The Romantics and Us: A Sunday Lecture Series
The Chicago Historical Society
Clark Street at North Avenue
Chicago, Illinois 60614
April 10, 17, 24, and May 1, 1988
The Romantics and Us is a public Humanities project tracing the literary, cultural, and social connections of the literature and art of the early nineteenth century to that of our own century.
The project has been planned in conjunction with the critically acclaimed international exhibition, William Wordsworth and the Age of English Romanticism, which will be appearing at the Chicago, Historical Society, April 6-June 5, 1988.

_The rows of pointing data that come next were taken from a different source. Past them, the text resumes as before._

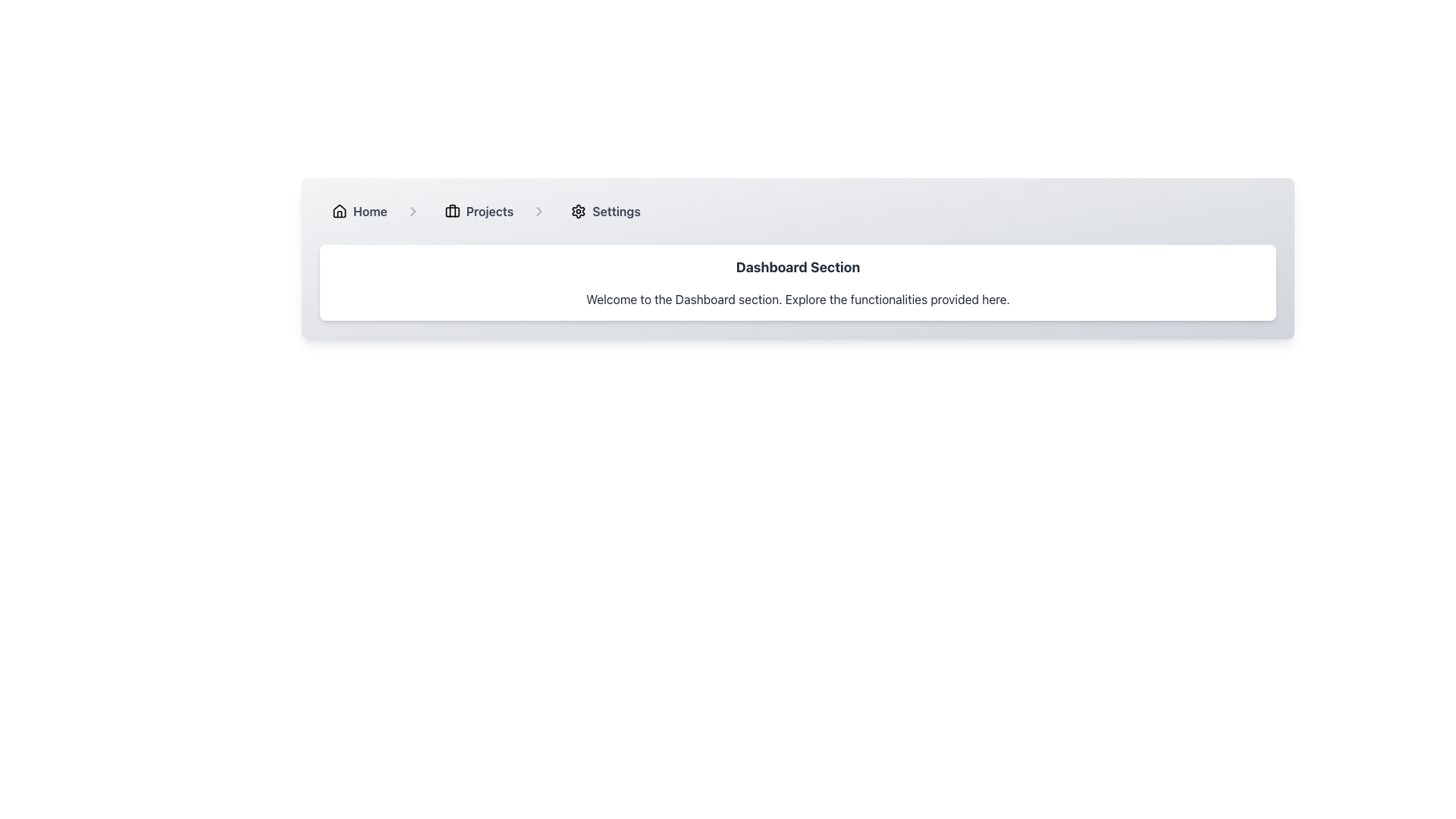 Image resolution: width=1456 pixels, height=819 pixels. What do you see at coordinates (605, 211) in the screenshot?
I see `the 'Settings' button in the breadcrumb navigation bar` at bounding box center [605, 211].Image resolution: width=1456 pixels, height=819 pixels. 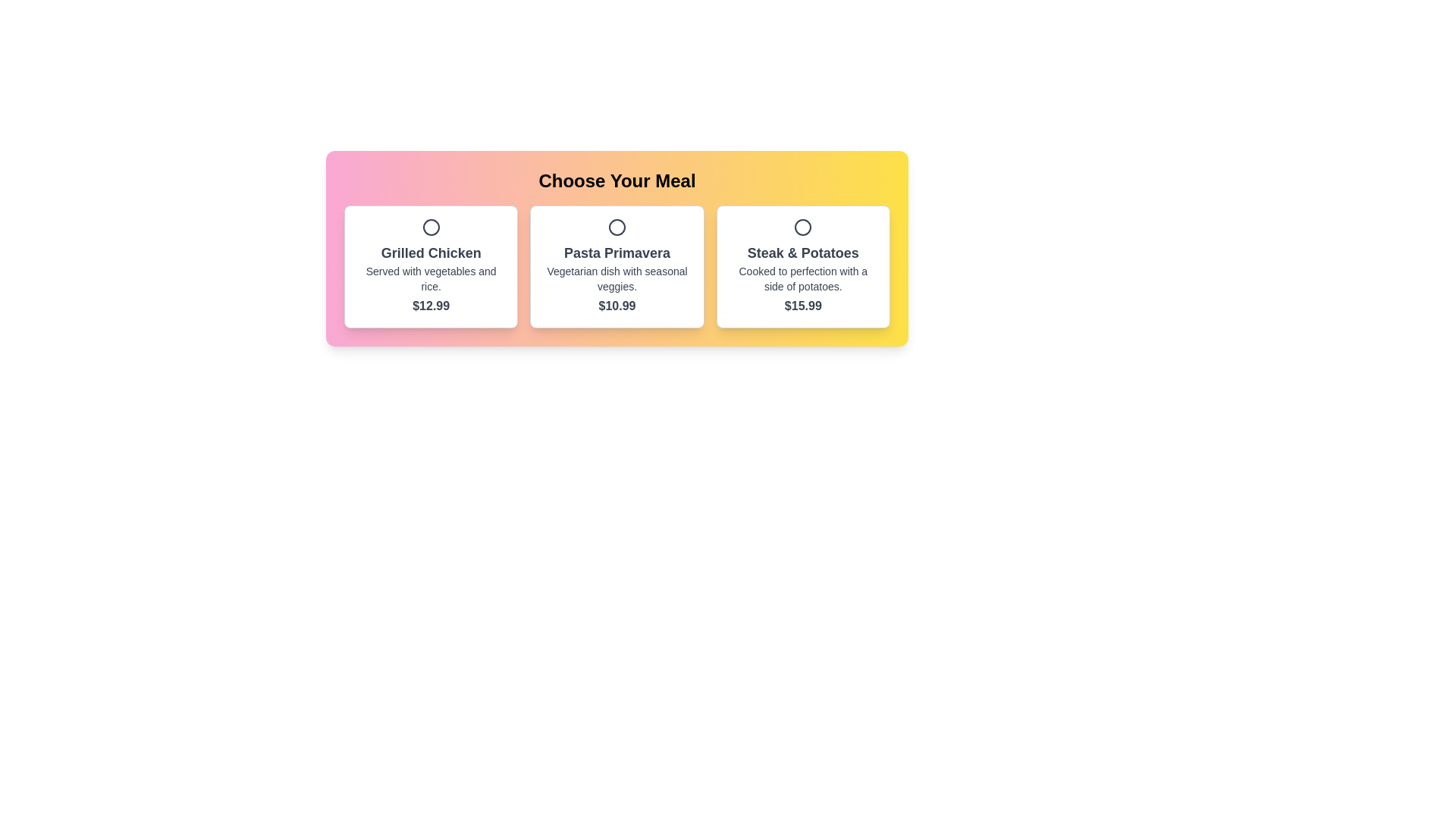 What do you see at coordinates (430, 278) in the screenshot?
I see `description of the dish located in the first card under the title 'Grilled Chicken' and above the price '$12.99'` at bounding box center [430, 278]. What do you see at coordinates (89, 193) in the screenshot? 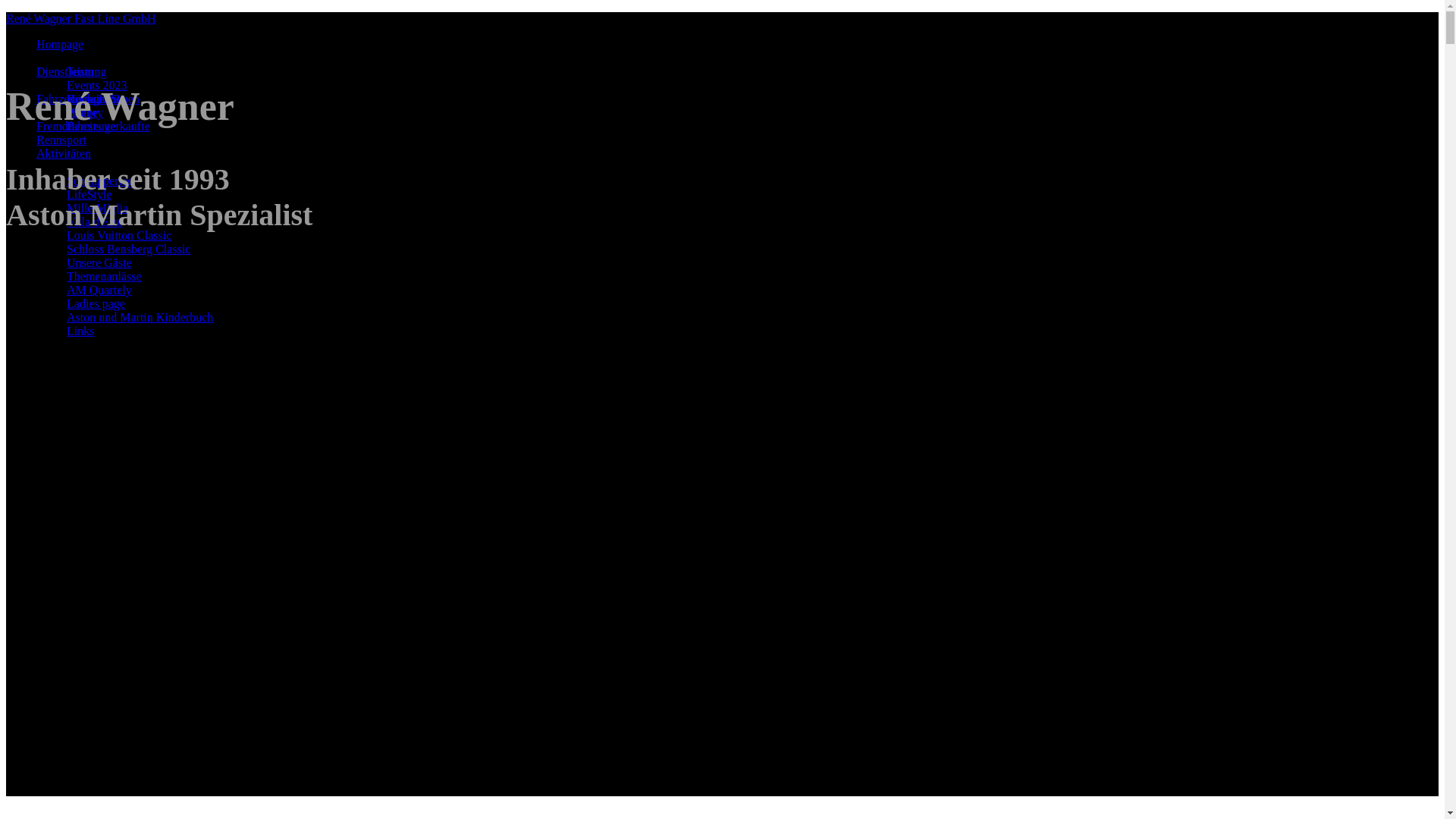
I see `'LifeStyle'` at bounding box center [89, 193]. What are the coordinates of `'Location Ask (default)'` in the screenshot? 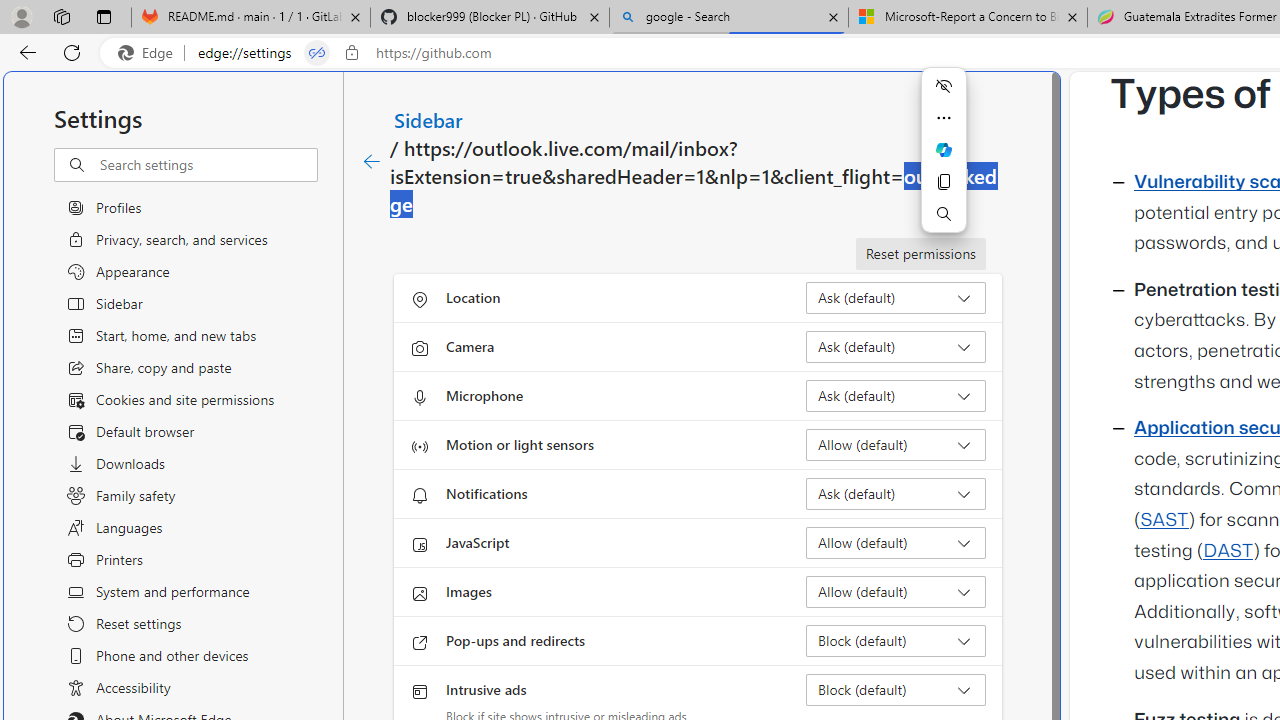 It's located at (895, 298).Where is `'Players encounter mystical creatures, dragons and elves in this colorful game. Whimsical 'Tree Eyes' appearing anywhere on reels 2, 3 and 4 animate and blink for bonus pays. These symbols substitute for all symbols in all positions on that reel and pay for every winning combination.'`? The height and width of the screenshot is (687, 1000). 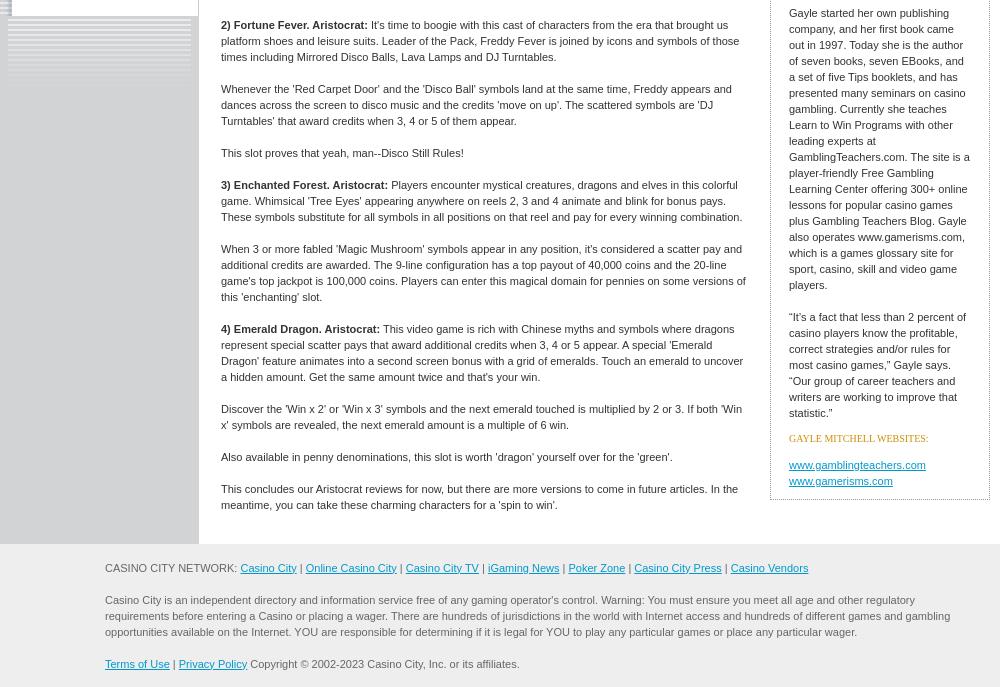
'Players encounter mystical creatures, dragons and elves in this colorful game. Whimsical 'Tree Eyes' appearing anywhere on reels 2, 3 and 4 animate and blink for bonus pays. These symbols substitute for all symbols in all positions on that reel and pay for every winning combination.' is located at coordinates (480, 198). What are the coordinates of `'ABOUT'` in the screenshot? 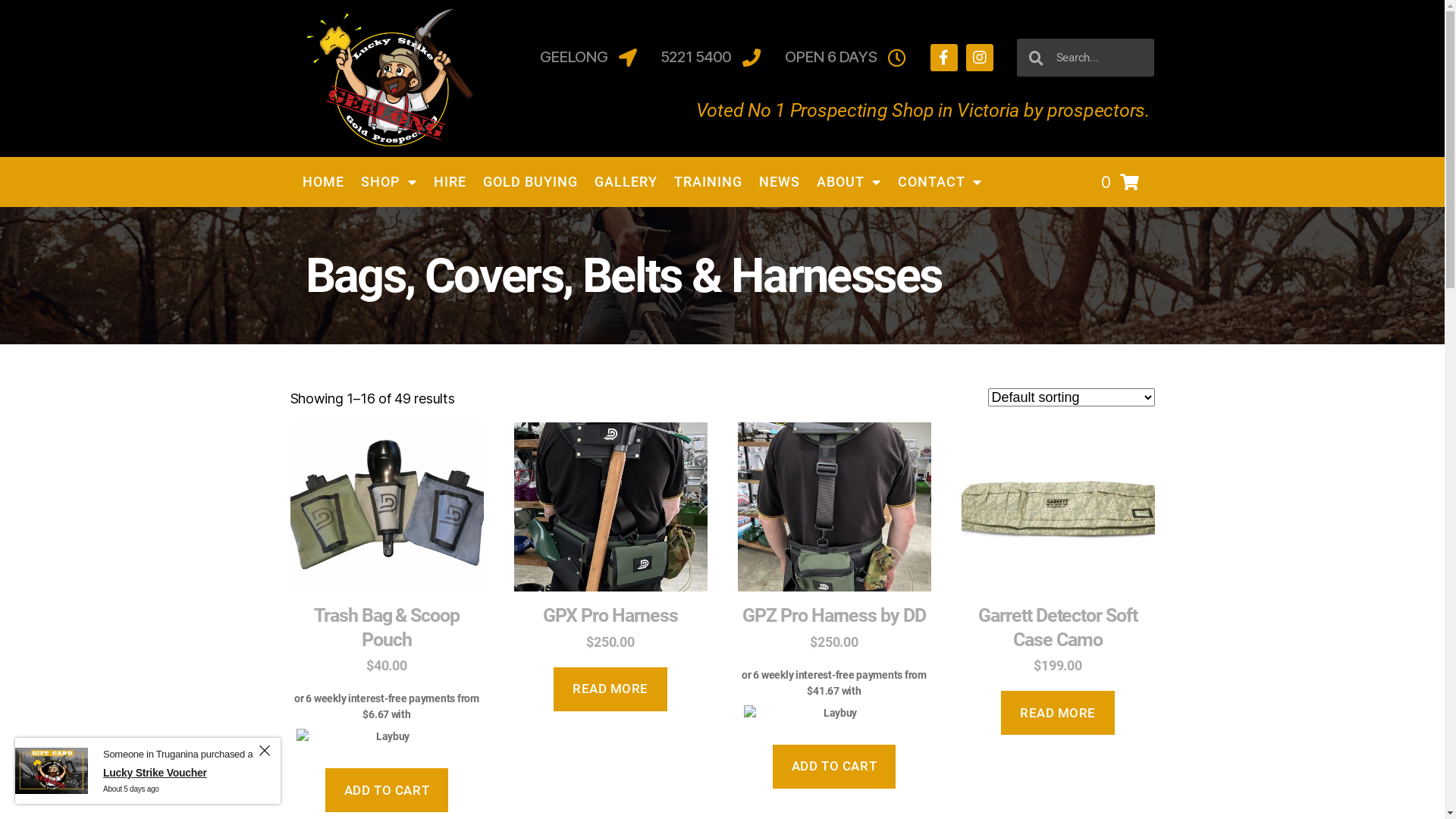 It's located at (807, 180).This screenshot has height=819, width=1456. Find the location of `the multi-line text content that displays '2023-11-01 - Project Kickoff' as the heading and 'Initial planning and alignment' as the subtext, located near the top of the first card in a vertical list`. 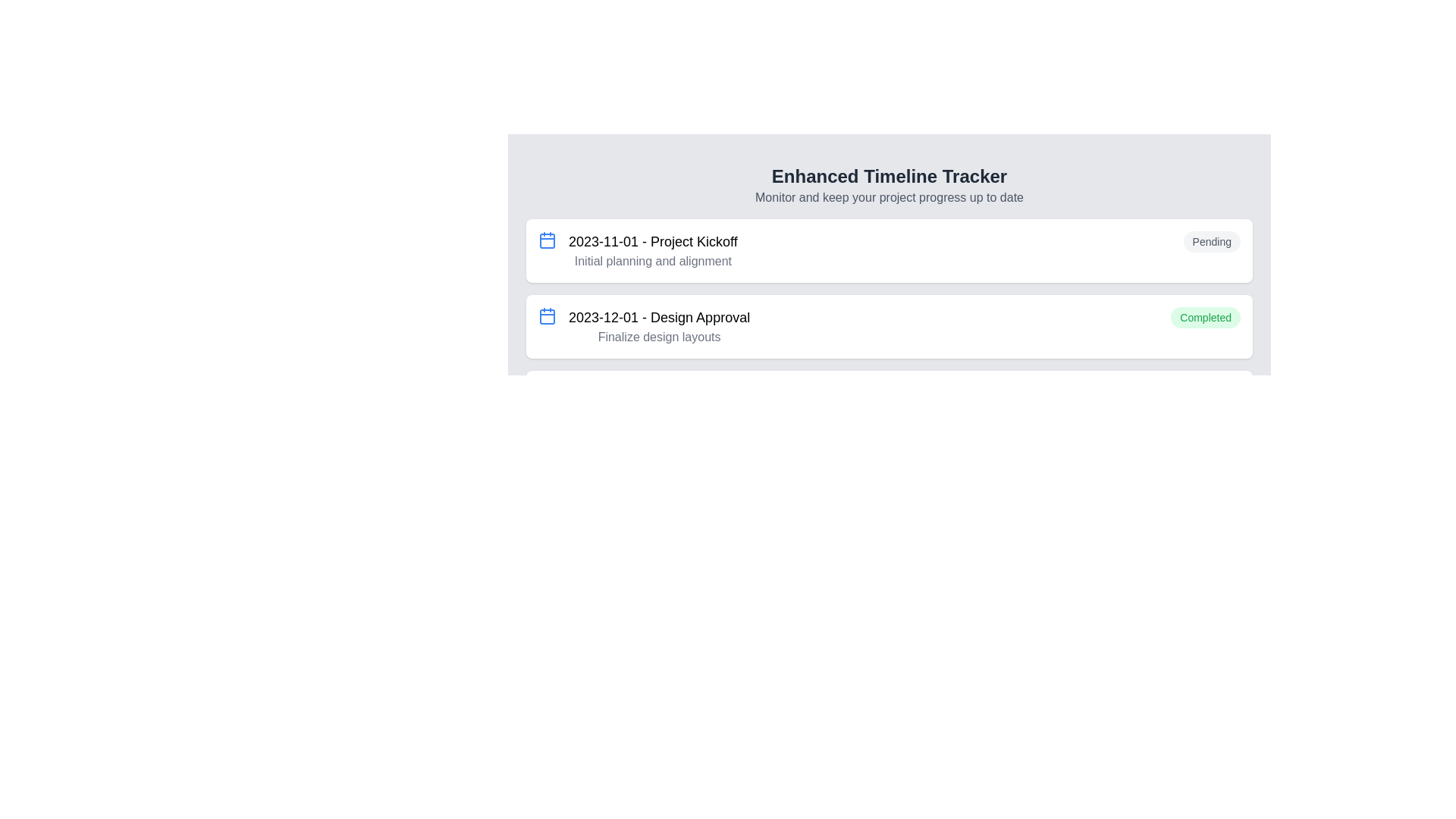

the multi-line text content that displays '2023-11-01 - Project Kickoff' as the heading and 'Initial planning and alignment' as the subtext, located near the top of the first card in a vertical list is located at coordinates (653, 250).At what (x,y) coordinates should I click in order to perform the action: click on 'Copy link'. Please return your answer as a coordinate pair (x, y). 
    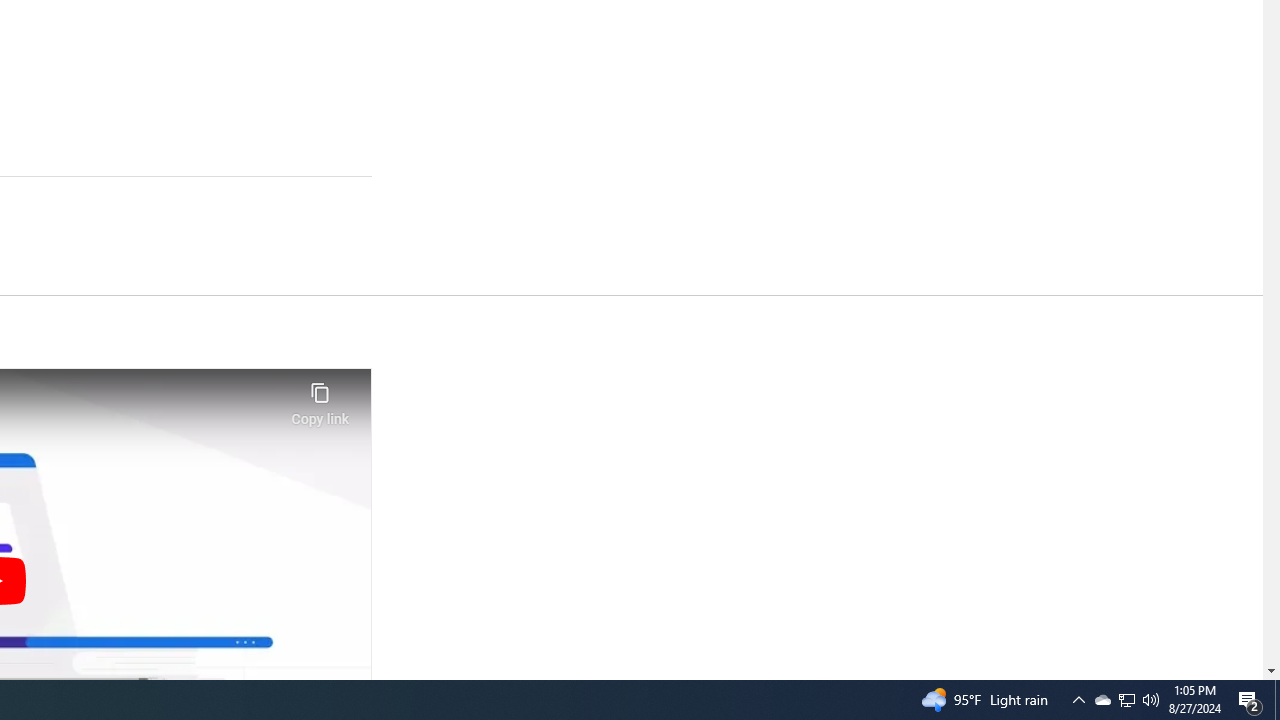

The project will bring to the Chicago Historical Society on four consecutive Sundays some of the most distinguished poets in the land. They have agreed to talk about the relations they see between the literature of the Romantic period and the literature of our own century. Both the lecture series and the exhibition are designed for nonspecialist audiences with diverse cultural interests. Both students and teachers of literature, art, and history in the colleges and the universities should find the programs attractive.
APRIL 10, 1988 at 2 PM
Louis Simpson, SUNY-Stony Brook
"The Man Freed from the Order of Time": Poetic Theory in Wordsworth and Proust
APRIL 17, 1988 at 2 PM
John Matthias, Notre Dame University
Places and Poems: A Self-Reading and a Reading of the Self in the Romantic Context from Wordsworth to Parkman
APRIL 24, 1988 at 2 PM
John Hollander, Yale University
Poetry on Painting and Sculpture: Romantic, Modern, and Contemporary
MAY 1, 1988 at 2 PM
Robert Pinsky, University of California
Urban Landscapes, Romantic and Modern
Major support for this project was provided by the National Endowment for the Humanities, a federal agency.